Those who work with the homeless deal with people who face many challenges. Homelessness frequently goes hand in hand with substance abuse, mental health problems and integration difficulties. Homelessness is also a field in which it is difficult to establish recognized best practices, due to the lack of a critical mass of similar cases.
These principles provide health care providers and social workers with access to innovative practices, and will also be used to train future workers in the field.
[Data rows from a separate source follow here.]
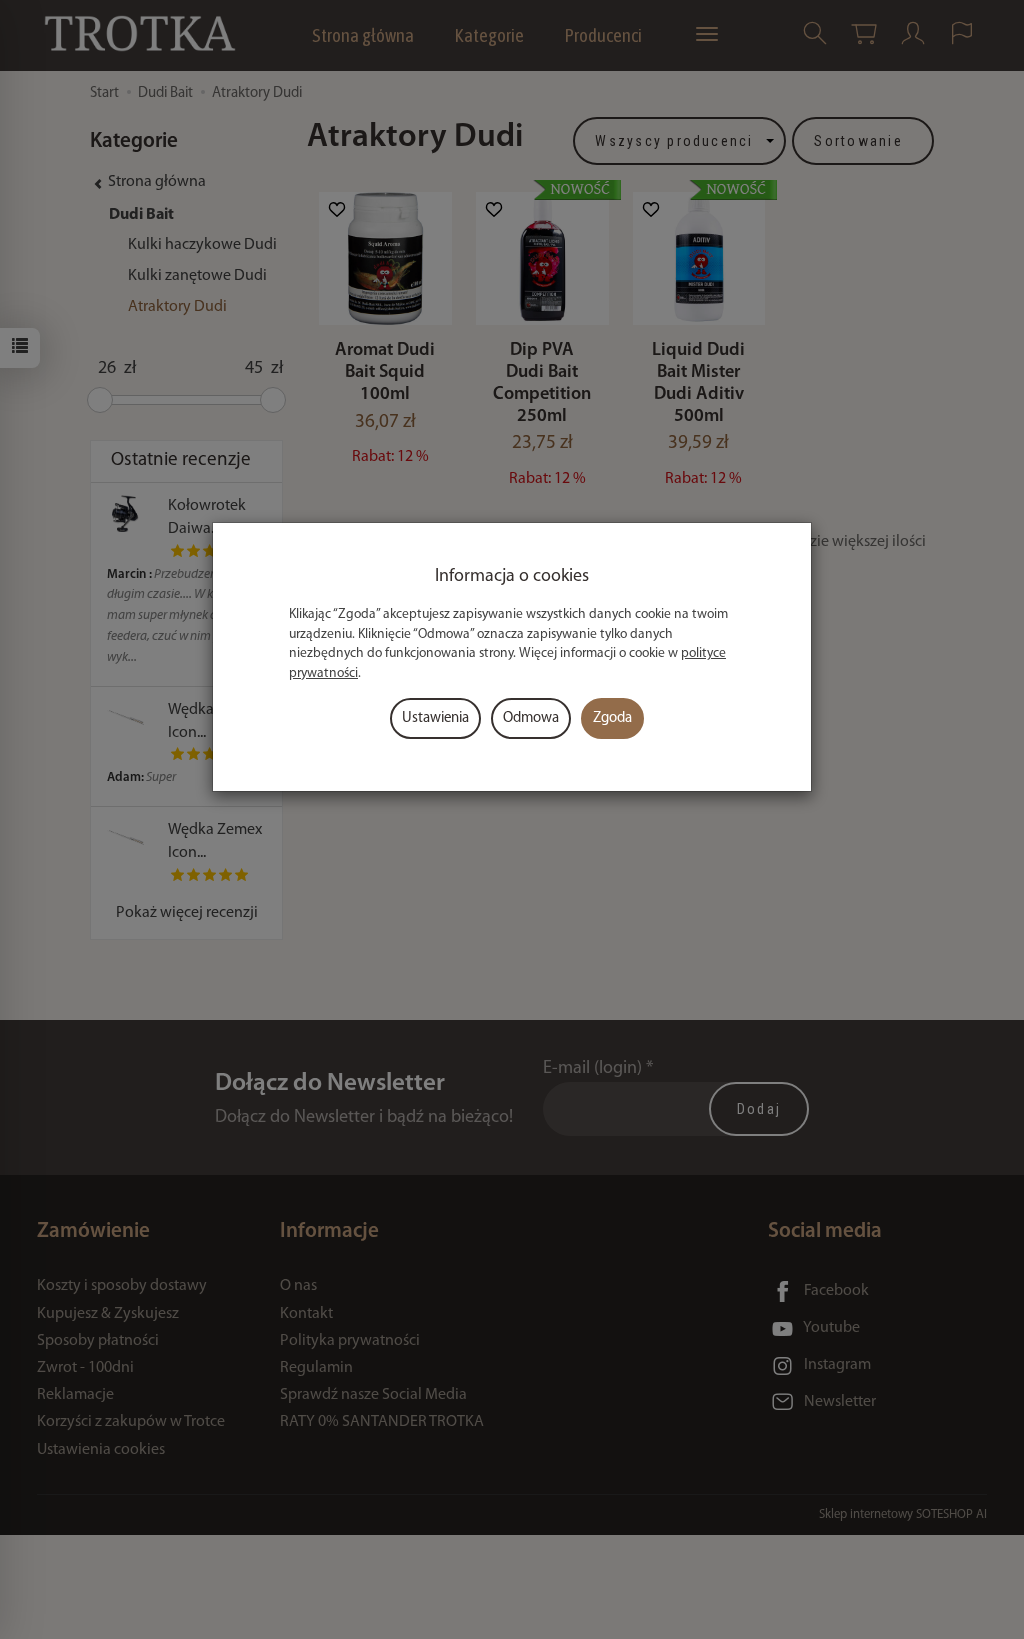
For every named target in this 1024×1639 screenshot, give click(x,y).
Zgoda (612, 718)
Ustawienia (435, 718)
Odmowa (531, 718)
In an effort to determine best practices, Roch Hurtubise, a professor with the School of Social Work at Université de Sherbrooke, worked with seven teams specialized in working with the homeless in Sherbrooke, Montréal, Laval and Gatineau. Together, they wrote fifty practice stories for a project entitled "Il était une fois… des récits de pratique en itinérance" ["Once Upon a Time… Stories of homelessness practice"]. An analysis of these stories gave rise to a series of principles for interventions relating to issues such as the importance of the homeless person's social network and the degree of expectation attached to a particular intervention.
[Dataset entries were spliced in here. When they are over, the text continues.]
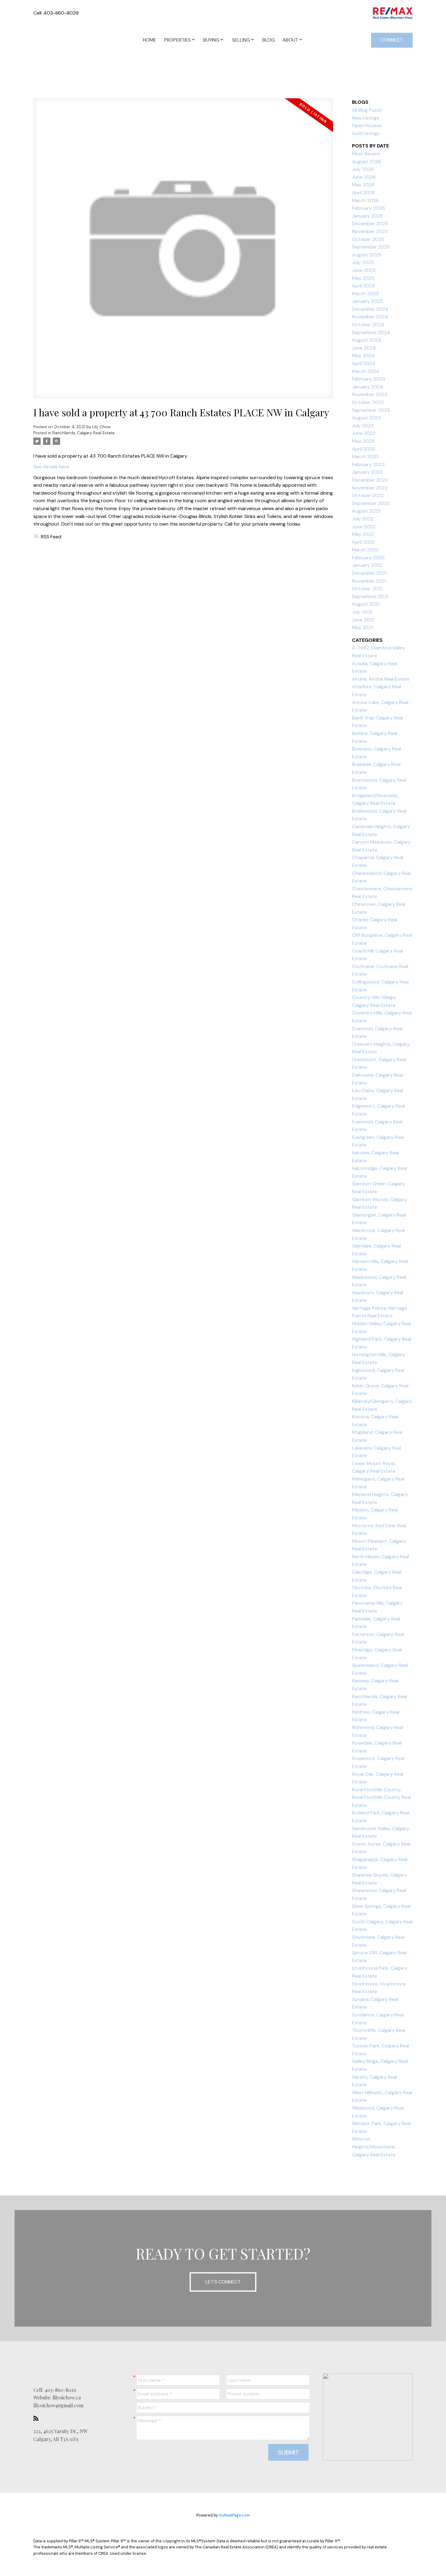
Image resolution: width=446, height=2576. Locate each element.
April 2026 (363, 192)
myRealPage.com (234, 2515)
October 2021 (367, 588)
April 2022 (363, 542)
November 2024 (370, 316)
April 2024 (363, 363)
These principles provide health care providers and social workers with access to innovative practices, and will also be used to train future workers in the field. The stories and their analyses are available (in French only) on the website of CREMIS (Centre de recherche de Montréal sur les inégalités sociales et les discriminations), in the section "Savoir d'interventions en itinérance ", an initiative that won the Association québécoise d'établissements de santé et de services sociaux (AQESSS) Mission Universitaire prize in 2014.
The project is of benefit to homelessness workers wishing to continue to document best practices and transmit their knowledge, and has helped researchers to redefine their research practices and identify new issues regarding interventions addressing homelessness.